Null Primary Key Possible?

G

Guest

I am using an existing table with hundreds of records in a much more active
way with several employees, so I would like to define a primary key to avoid
duplicates. The primary key has to be 6 fields, because obviously the
records can contain the same info in any of the 6, but not all of the 6. My
problem is not all of the fields have values all of the time.
Does anyone know of a work around? I keep looking at "Primary key cannot
contain a null value"
Any help is greatly appreciated
 
A

Allen Browne

Access does not permit a null in a pk, but a 6-field pk sounds a little
unweildy to me--particularly if you might then need to use those 6 fields as
a foreign key in another table.

You can still create another index on the combination of the 6 fields
(Indexes on View menu in table design.)

Another solution might be to set the AllowZeroLength property to Yes for
these fields (assuming Text type) and set DefaultValue to "". This
circumvents the issue with null, and the no-duplicates policy still works.
All things considered, this would probably not be a good design choice.
 
T

Tim Ferguson

The primary key has to be 6 fields, because obviously the
records can contain the same info in any of the 6, but not all of the
6. My problem is not all of the fields have values all of the time.

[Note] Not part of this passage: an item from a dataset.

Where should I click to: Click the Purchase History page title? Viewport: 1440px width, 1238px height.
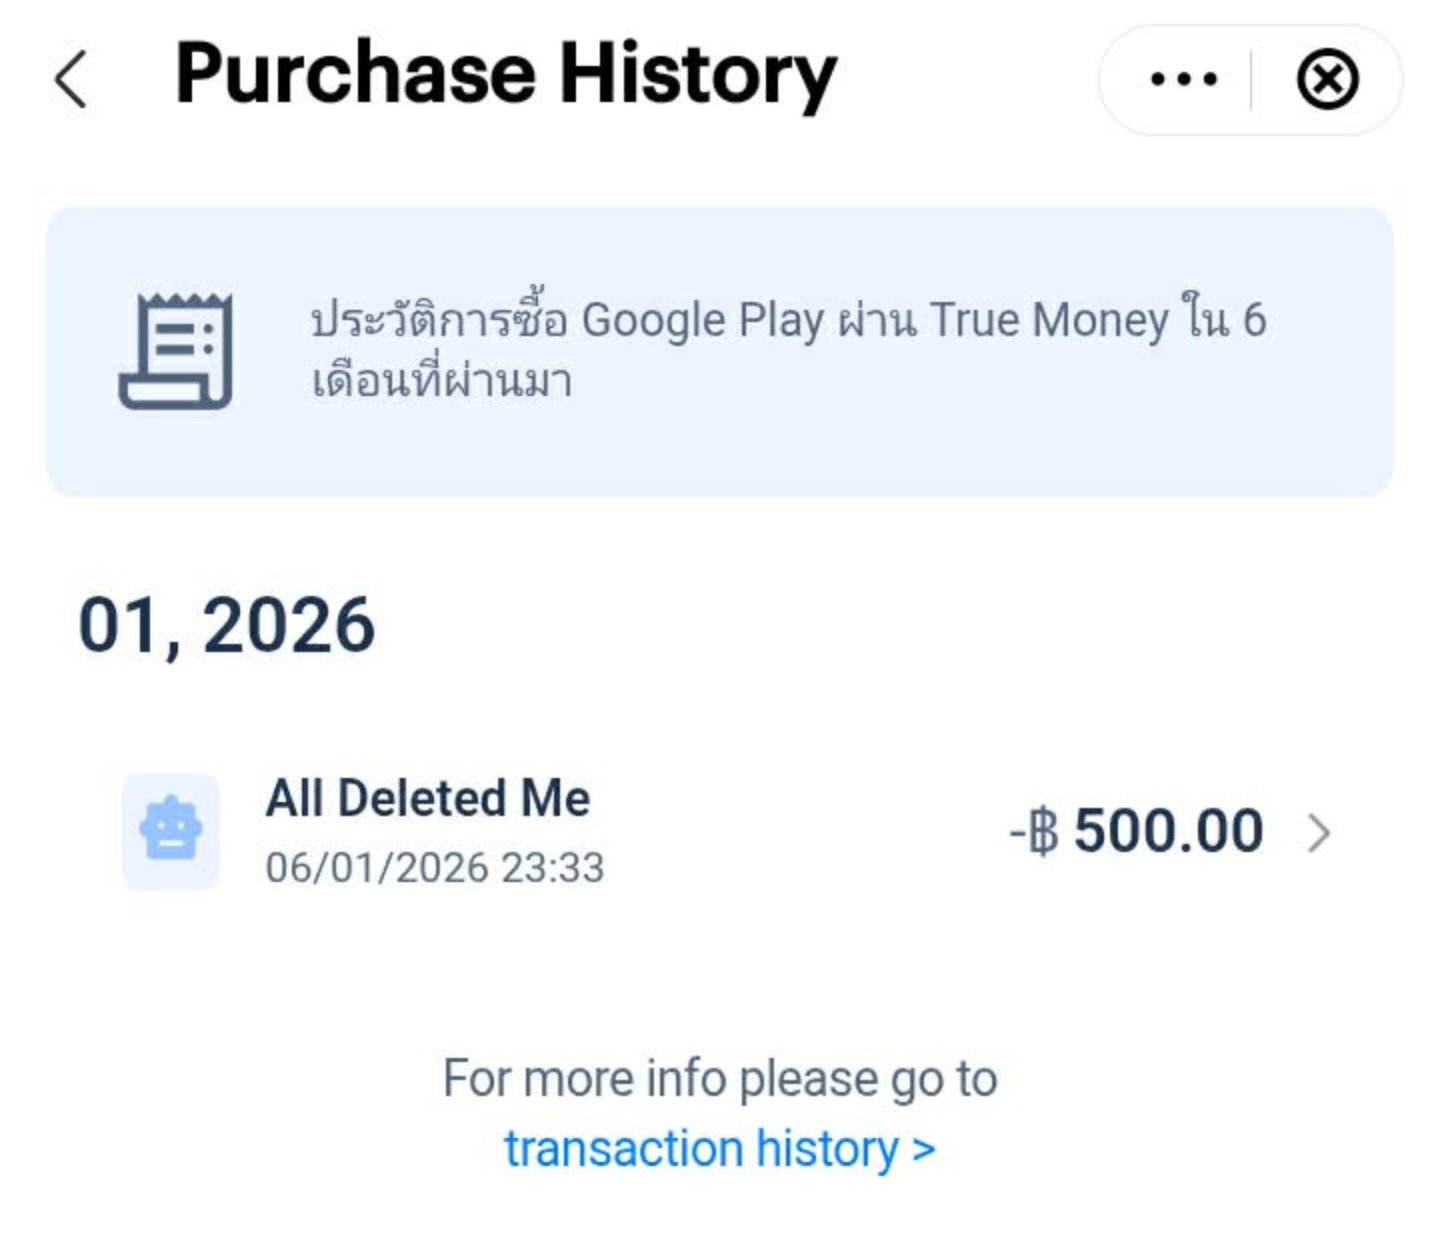point(506,74)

As a dyed-in-the-wool opponent of artificial keys, I reckon that this
sounds like an appropriate use of one... A PK has to be stable, unique and
knowable. If your key is not knowable then it's not a good choice.

Hope that helps

Tim F
 
K

Kevin K. Sullivan

Null is different than a single, specific value.

1 = 1 evaluates to TRUE
1 = 3 evaluates to FALSE
1 = NULL evaluates to NULL

Comparisons of the records containing null values will be *ambiguous*.
Therefore, fields must not have Nulls if they are to have a unique index.

If you want to use a specific, out-of-range value, such as a zero-length
string or a negative number to represent "different than the others",
you can build an index. But is that really worth it?